A Dona Maria não existe realmente, mas personifica um tipo de utentes que podem surgir na sua farmácia. Pessoas reformadas, mas ativas, de paz com o passado e com o futuro e que sentem que não chegaram ao fim da vida, mas que estão em mais uma fase da vida.

Pergunte-se qual o status deste personagem, onde ele gostaria de estar, com quem se identifica?

Finalmente pergunte-se, como comunicar com a Dona Maria? Como pode a sua farmácia ser ainda mais relevante para ela?

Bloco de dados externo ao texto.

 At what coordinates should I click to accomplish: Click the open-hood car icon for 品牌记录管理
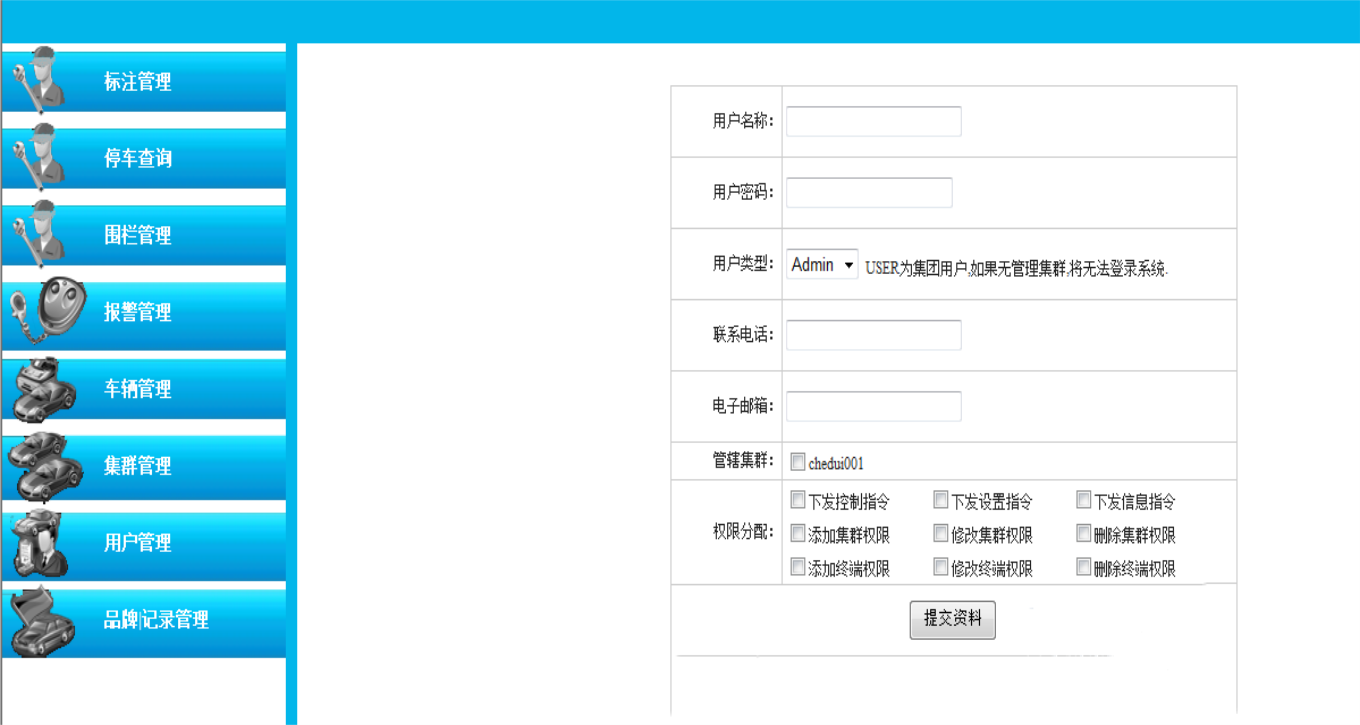pyautogui.click(x=42, y=621)
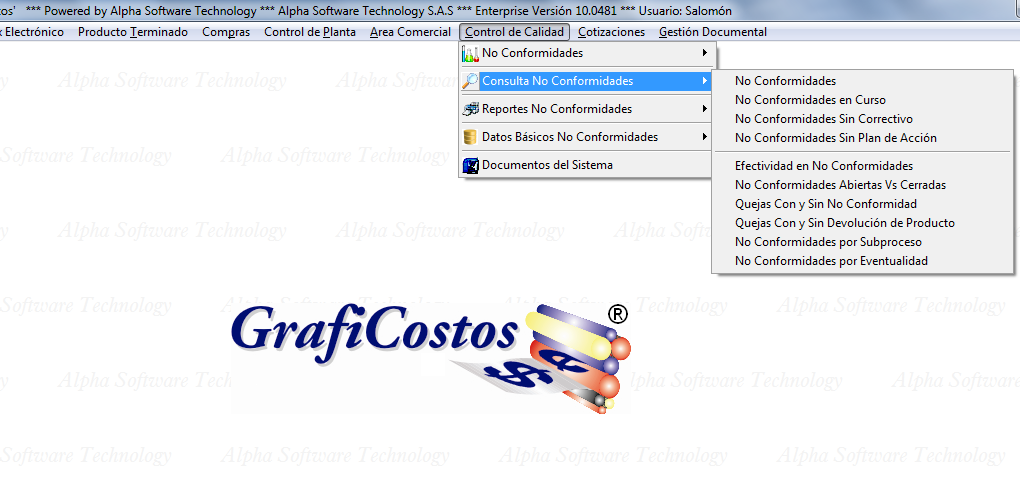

As diferentes personas utilizam diferentes canais de procura de informação e de compra, têm diferentes “Customer Journeys”. A criação de Personas pode contraintuitiva, se queremos personalizar o serviço, porque estamos a categorizar? Poderá estar neste momento a pensar: “A minha equipa sabe o que quer o individuo Dona Maria, Sr. Manuel, a jovem Mariana e o menino João”. Sem dúvida, mas pergunto:

  • A sua equipa muda? O know-how fica com quem?
  • Quer que o serviço da sua farmácia seja idêntico em termos de qualidade independentemente de quem está a atender?
  • Quer comunicar corretamente com materiais promocionais corretos, não só no ponto de venda, mas aproveitando também a omnicanalidade (resultado das novas tecnologias)? A persona Dona Maria, utiliza o Facebook, responderia muito bem a uma ação da Farmácia divulgada nesse canal que apoiasse a comunidade e a convidasse a participar.

Mais uma vez escrevo um artigo que reflete a minha opinião, a minha experiência e o meu estudo. Não sou detentora de nenhuma verdade, este artigo não fará sentido para todos, mas desenhei uma persona a quem espero chegar:

Nome: Catarina Pessoa | Idade: 55 anos | Estado Civil: Casada

Localidade: Porto

Ocupação: Farmacêutica, gestora de farmácia

Agregado Familiar: Vive sozinha, tem dois filhos, o Tiago com 40 anos, casado e pai da Madalena com 4 anos que vive muito próximo. E a Patrícia que tem 35 anos, solteira e a viver em Lisboa.

Lifestyle: Frequenta aulas de hidroginástica todas as quartas e sextas-feiras, tem um grupo de amigas da mesma idade com quem gosta de tomar o pequeno-almoço todas as manhãs e com quem tem também um clube de costura. Vai ao cabeleireiro todas as semanas e cuida da sua imagem. A sua grande ocupação, no entanto, é tomar conta da sua neta. Leva-a ao colégio às 9h da manhã e vai buscá-la às 16h. Aprendeu recentemente a utilizar o Facebook para falar com a sua filha através do Messenger, entretanto, formou um grupo de Facebook de costura com as suas amigas e, neste momento já tem cerca de 1000 membros.

Aspirações: Criar uma escola de costura para ensinar mulheres desempregadas o ofício e contribuir para ajudar a comunidade de Rio Maior. Gostaria também de organizar um evento para juntar a sua comunidade de costura do Facebook, talvez um almoço.

Pontos de dor: Gostaria de encontrar alguém que partilhasse esta ideia da escola comunitária de costura com ela e que a ajudasse com os contactos necessários para a concretizar.

Frase que a define: “Passei grande parte da minha vida a ensinar e a garantir um futuro melhor para as pessoas, tenho de dar lugar aos mais novos no mercado de trabalho, mas ainda tenho muito para dar e ensinar à minha comunidade!”

A persona que penso servir com este artigo? Farmacêuticos que pensam no negócio, inovadores e que gostam de ser desafiados. Prestadores de serviços que querem pensar fora da caixa.